Was wird gegen die Wilderei getan?
Moritz Klose: Es läuft schleppend an. Inzwischen haben auch die Politiker und die Polizei eingesehen, dass etwas getan werden muss. Die Polizei ermittelt nun stärker, wenn ein toter Luchs gefunden wurde. Der WWF hat Belohnungen ausgesetzt und macht sich dafür stark, dass es runde Tische gibt. Daran sitzen dann zum Beispiel Jäger, Politiker und Naturschützer und sprechen über die Luchse. Außerdem muss die Stärke des Gesetzes zu spüren sein. Die Tötung von Luchsen ist verboten. Die Tiere sind streng geschützt.

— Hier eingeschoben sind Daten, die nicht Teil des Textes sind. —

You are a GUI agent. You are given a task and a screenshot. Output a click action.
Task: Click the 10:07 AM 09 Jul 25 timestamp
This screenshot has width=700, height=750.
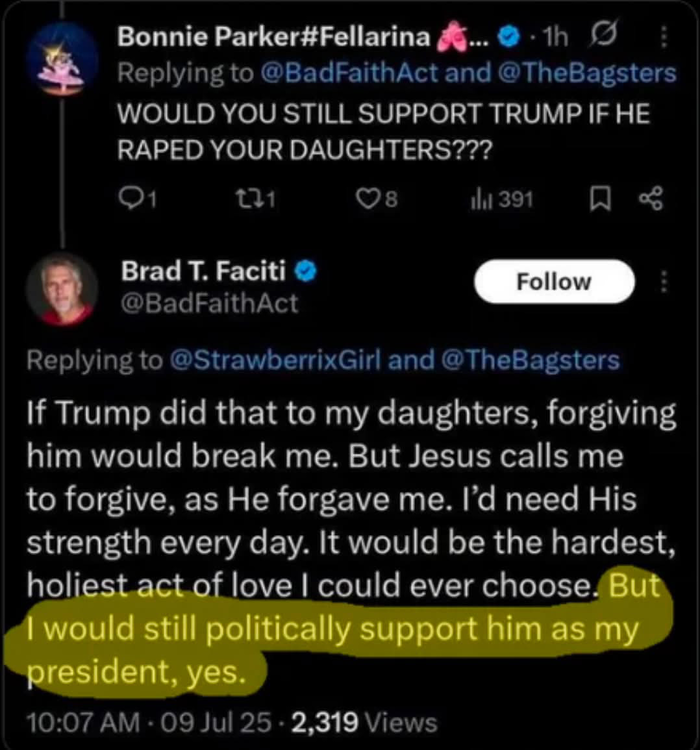click(x=149, y=722)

Welche Strafen gibt es da?
Moritz Klose: Wer einen Luchs erschießt, dem drohen bis zu fünf Jahre Haft oder 50 000 Euro Geldstrafe.
Und woher wissen Sie, wie viele Luchse es überhaupt gibt?
Moritz Klose: Das Luchsprojekt Bayerischer Wald hat zum Beispiel Kamerafallen aufgestellt. Wenn ein Luchs daran vorbeiläuft, löst die Kamera aus und macht ein Bild von dem Tier. So können wir schauen, welcher Luchs das war. Luchse kann man nämlich am Fell voneinander unterscheiden. Durch diese Kamerafallen wissen wir auch, dass 14 Luchse aus ihrem Revier verschwunden sind. Sie waren auf Fotos und wurden seitdem nicht mehr gesehen. Luchse sind ihrem Revier treu. Da kommt nur infrage, dass sie gestorben sind oder verbotenerweise getötet wurden.